Exercise:
Lines holding the word "WeatherBug" are the ones to copy from the data below.

Data excerpts:
*** Block opens ***

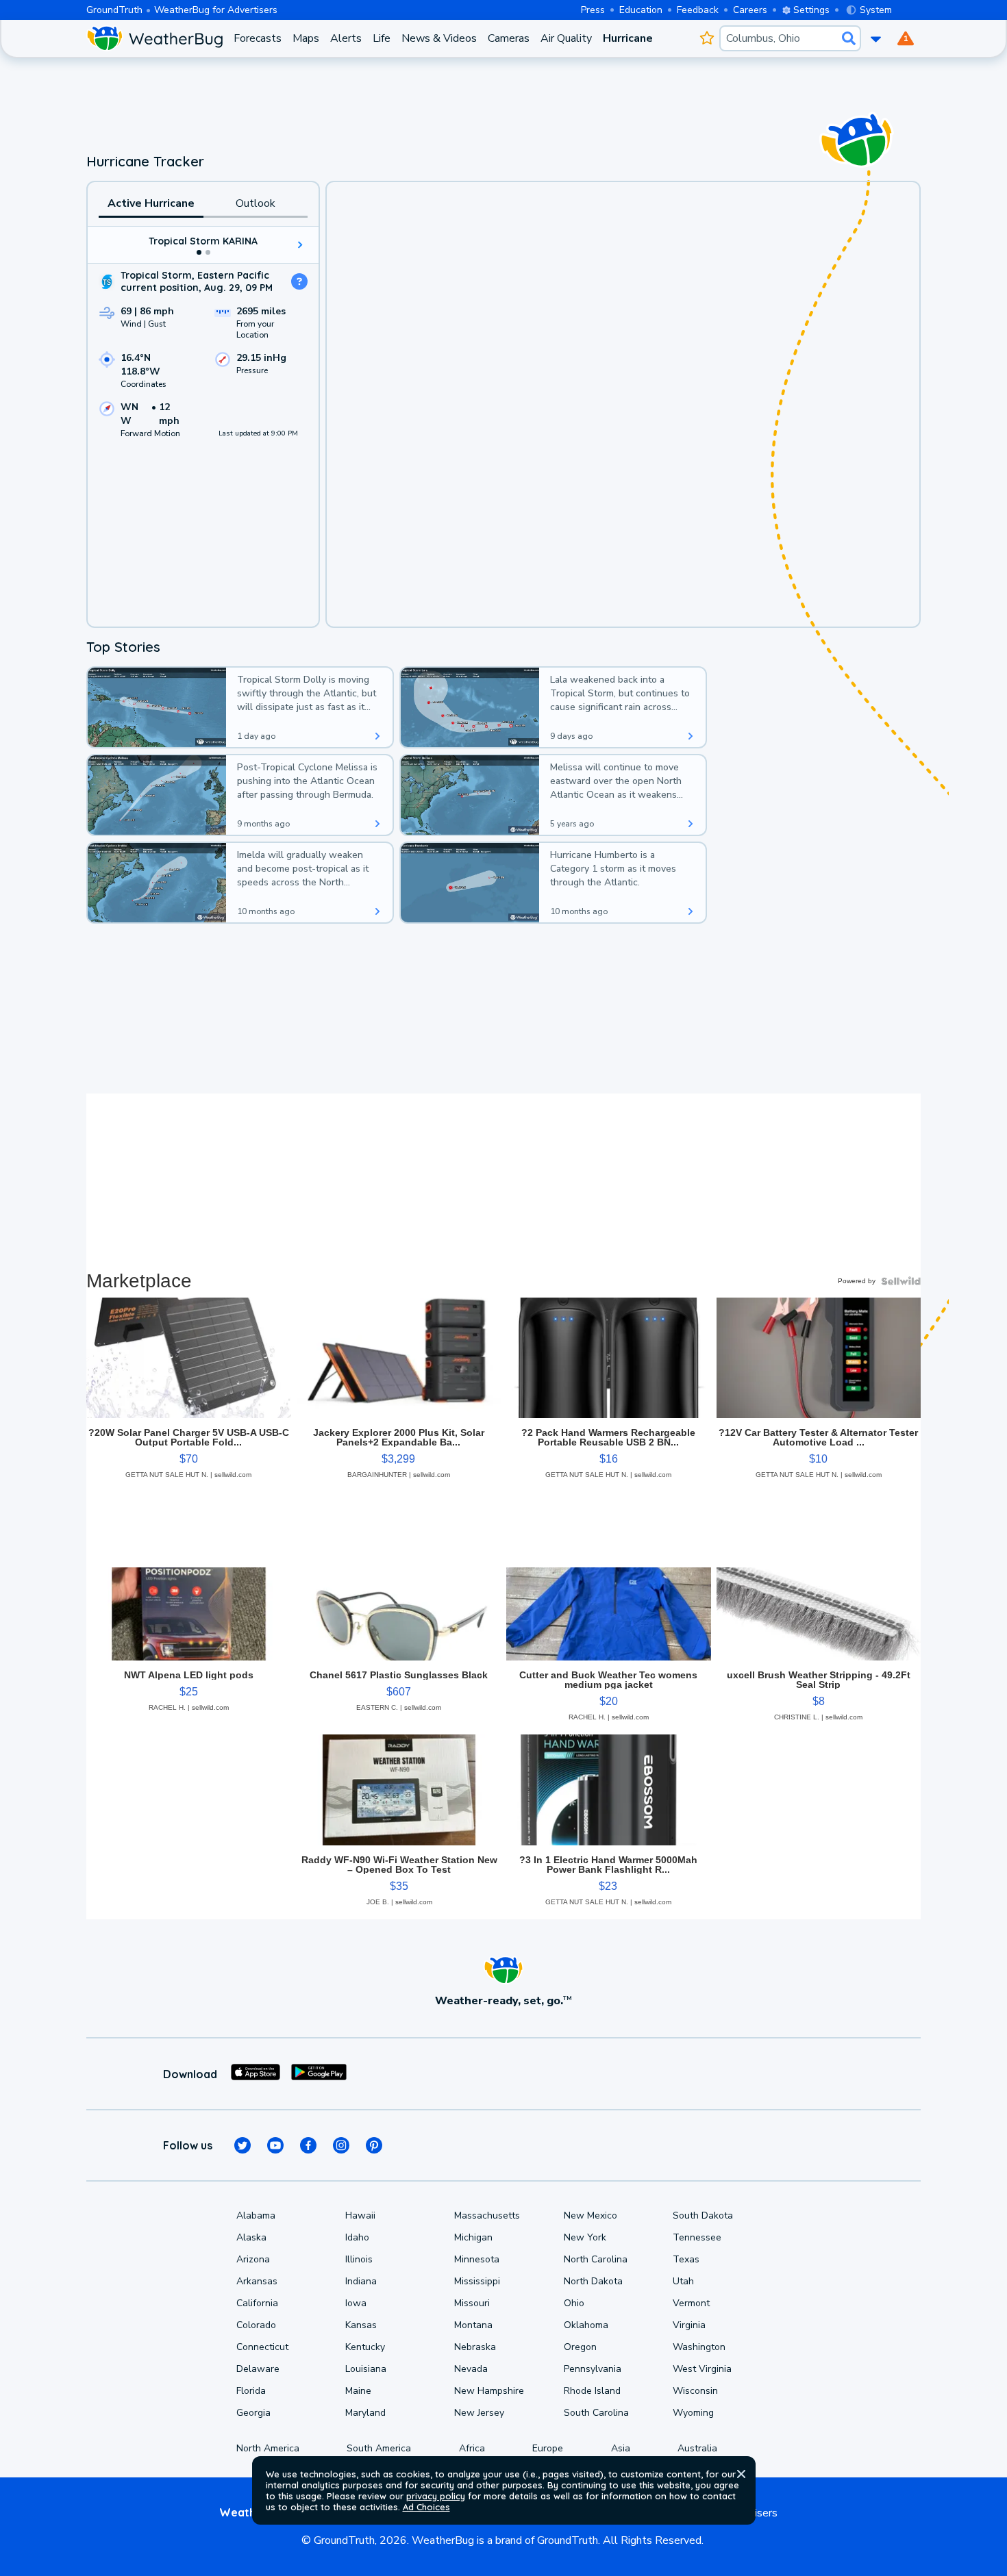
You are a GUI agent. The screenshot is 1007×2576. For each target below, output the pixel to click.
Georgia (253, 2412)
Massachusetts (487, 2215)
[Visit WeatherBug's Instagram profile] (341, 2145)
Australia (697, 2448)
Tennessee (697, 2237)
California (257, 2303)
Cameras (509, 38)
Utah (683, 2281)
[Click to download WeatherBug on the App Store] (255, 2074)
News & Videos (439, 38)
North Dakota (593, 2281)
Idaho (357, 2237)
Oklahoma (586, 2325)
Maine (358, 2390)
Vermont (691, 2303)
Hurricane (628, 38)
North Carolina (595, 2259)
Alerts (346, 38)
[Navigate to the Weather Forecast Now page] (154, 38)
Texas (686, 2259)
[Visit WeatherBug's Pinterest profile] (374, 2145)
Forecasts (258, 38)
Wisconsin (695, 2390)
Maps (306, 38)
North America (267, 2448)
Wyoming (693, 2412)
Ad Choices (426, 2506)
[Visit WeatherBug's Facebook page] (308, 2145)
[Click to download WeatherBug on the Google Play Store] (319, 2074)
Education (640, 9)
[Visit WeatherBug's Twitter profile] (242, 2145)
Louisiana (365, 2368)
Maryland (365, 2412)
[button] (741, 2474)
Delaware (257, 2368)
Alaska (251, 2237)
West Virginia (702, 2368)
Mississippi (477, 2281)
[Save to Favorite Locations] (706, 38)
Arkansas (256, 2281)
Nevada (471, 2368)
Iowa (355, 2303)
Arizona (253, 2259)
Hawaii (360, 2215)
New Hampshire (489, 2390)
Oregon (580, 2346)
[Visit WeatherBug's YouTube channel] (275, 2145)
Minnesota (476, 2259)
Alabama (255, 2215)
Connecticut (262, 2346)
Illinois (359, 2259)
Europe (547, 2448)
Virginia (689, 2325)
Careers (750, 9)
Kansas (361, 2325)
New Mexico (590, 2215)
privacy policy (435, 2495)
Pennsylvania (592, 2368)
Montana (473, 2325)
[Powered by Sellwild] (901, 1281)
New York (585, 2237)
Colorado (256, 2325)
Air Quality (566, 38)
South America (379, 2448)
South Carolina (596, 2412)
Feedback (698, 9)
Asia (620, 2448)
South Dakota (703, 2215)
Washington (699, 2346)
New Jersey (479, 2412)
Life (381, 38)
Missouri (472, 2303)
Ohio (574, 2303)
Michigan (473, 2237)
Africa (472, 2448)
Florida (251, 2390)
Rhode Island (592, 2390)
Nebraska (475, 2346)
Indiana (361, 2281)
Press (593, 9)
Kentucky (365, 2346)
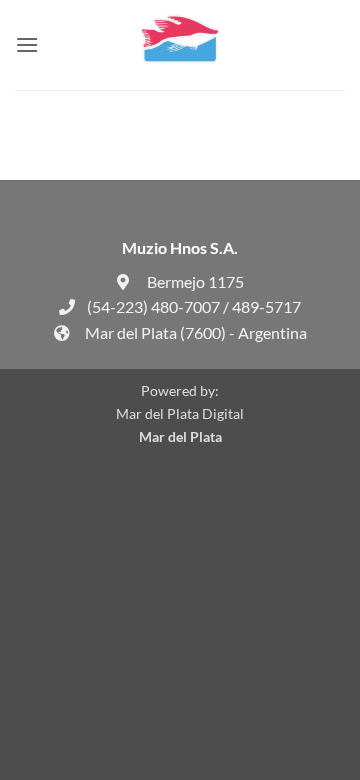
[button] (27, 44)
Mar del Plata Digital (180, 413)
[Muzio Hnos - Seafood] (180, 45)
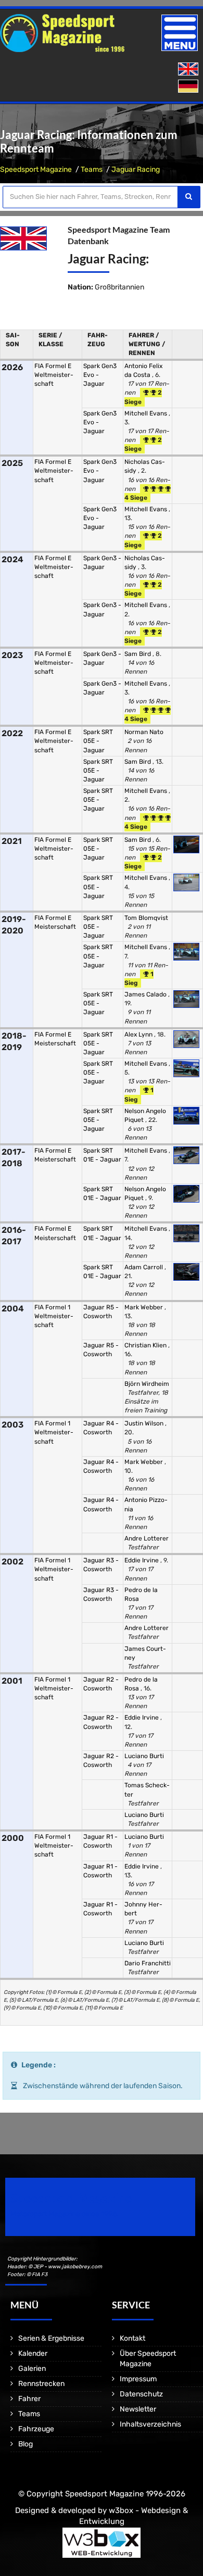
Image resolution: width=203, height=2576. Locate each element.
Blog (25, 2444)
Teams (92, 169)
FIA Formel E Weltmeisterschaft (53, 374)
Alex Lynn (139, 1034)
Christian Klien (146, 1345)
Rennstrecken (41, 2383)
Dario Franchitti (147, 1963)
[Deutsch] (189, 86)
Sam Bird (138, 654)
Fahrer (29, 2398)
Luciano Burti (144, 1756)
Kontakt (132, 2338)
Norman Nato (143, 732)
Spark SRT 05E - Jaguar (98, 740)
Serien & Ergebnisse (51, 2338)
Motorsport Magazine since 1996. (64, 2213)
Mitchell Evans (146, 413)
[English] (189, 69)
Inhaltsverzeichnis (150, 2424)
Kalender (32, 2353)
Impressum (138, 2379)
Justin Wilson (144, 1423)
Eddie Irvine (142, 1560)
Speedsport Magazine (36, 169)
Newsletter (138, 2409)
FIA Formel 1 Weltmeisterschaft (53, 1316)
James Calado (146, 994)
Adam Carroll (144, 1267)
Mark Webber (144, 1307)
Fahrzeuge (36, 2429)
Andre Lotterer (146, 1538)
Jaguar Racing (135, 169)
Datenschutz (141, 2394)
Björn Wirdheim (146, 1383)
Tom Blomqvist (146, 917)
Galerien (32, 2368)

*** Block closes ***

Result:
[Visit WeatherBug's Instagram profile] (341, 2145)
[Click to download WeatherBug on the App Store] (255, 2074)
[Visit WeatherBug's Pinterest profile] (374, 2145)
[Visit WeatherBug's Facebook page] (308, 2145)
[Click to download WeatherBug on the Google Play Store] (319, 2074)
[Visit WeatherBug's Twitter profile] (242, 2145)
[Visit WeatherBug's YouTube channel] (275, 2145)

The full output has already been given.